Death Threat
The federal agent told me that threats are most often made against those “who have the appearance of being happy or successful.”
Saturday, June 14, 2025
Earlier today I received a death threat on my Facebook page for FOLLIES OF GOD.
To be clear, I did not see it, but Facebook did, promptly deleting the threat (along with other comments he had made to various people on the page) and blocking the offender. I was then contacted by federal authorities. I was told the true identity of the man (I did not recognize the name), and was told he did not live near me, but that I should be “cautious.”
Not knowing how I had been incautious, I asked the agent what he suggested. He was a deliberate and kind man, and he said the following: “You write about gay issues and women. You suggest that people be kind and to not judge. You defend people you feel have been treated badly.”
That, I interrupted, makes me “incautious”?
“It makes you a target,” he told me.
*****
This is my fourth credible death threat. I have had violence threatened.
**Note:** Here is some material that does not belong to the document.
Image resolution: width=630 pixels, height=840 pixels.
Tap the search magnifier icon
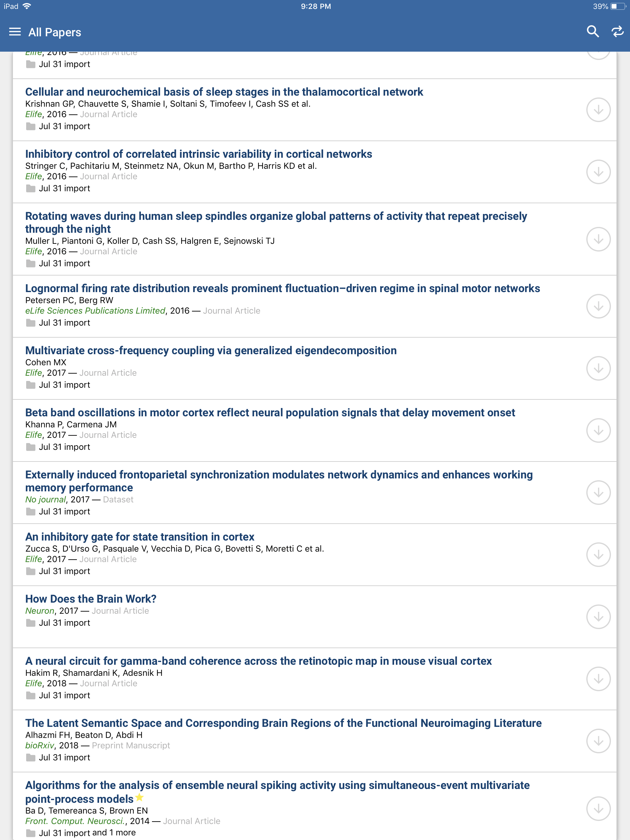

I have been called names. I have been slandered. A woman managed to get in my apartment building, going door to door to find me until the police were called. I have had a bowel movement mailed to me. With a return address. That arrest was easy, and it was traced to an employee of a Catholic church, who thought I was a piece of shit because I shared that Planned Parenthood had helped me with healthcare concerns when I did not have insurance.
Those were not death threats. When the FBI and local authorities got involved, it was because they recognized a direct and precise threat to me, along with proximity, and a revelation that the person making the threat knew where I lived. My home address was provided to many people via some political operatives who still believe that Hillary Clinton paid me to say she had been helpful to me when she was my Senator.
At one point, I received so much hate mail that my home address was altered on sites that freely share such information (Radaris, Spokeo) so that mail went directly to my local police precinct. No one needing to reach me for any valid purpose would be on those sites, they judged, and they were correct: Pounds of hate mail poured into the precinct, which then shared it with the proper persons if a credible threat was present. (Most of the hate mail shared postmarks, and were from a group of people who got together to create vicious letters and postcards. Some of these same people were the primary sources for a recent article on me. A small, shallow, poisonous pool.)
*****
I was told that threats of violence and violent acts are on the rise, and the fertile bed from which they grow is social media. It is very easy to dehumanize people who are not “real” to you—just some photos or some pixels or some beliefs you find repellent. We are in such isolation, with our phones in our faces, and our prejudices packed tightly within us, that every disagreement can become a diatribe. Or slander. Or a death threat.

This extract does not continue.